* EXERCISE PROMPT *
Every word of the data below has to be copied faithfully.

____

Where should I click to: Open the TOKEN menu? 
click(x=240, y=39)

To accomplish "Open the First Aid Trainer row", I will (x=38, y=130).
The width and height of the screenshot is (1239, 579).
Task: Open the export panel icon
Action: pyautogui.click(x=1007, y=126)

____

* ANSWER TO THIS EXERCISE *
Where should I click to: Open the TOKEN menu? 
click(x=240, y=39)

To accomplish "Open the First Aid Trainer row", I will (x=38, y=130).
The width and height of the screenshot is (1239, 579).
Task: Open the export panel icon
Action: pyautogui.click(x=1007, y=126)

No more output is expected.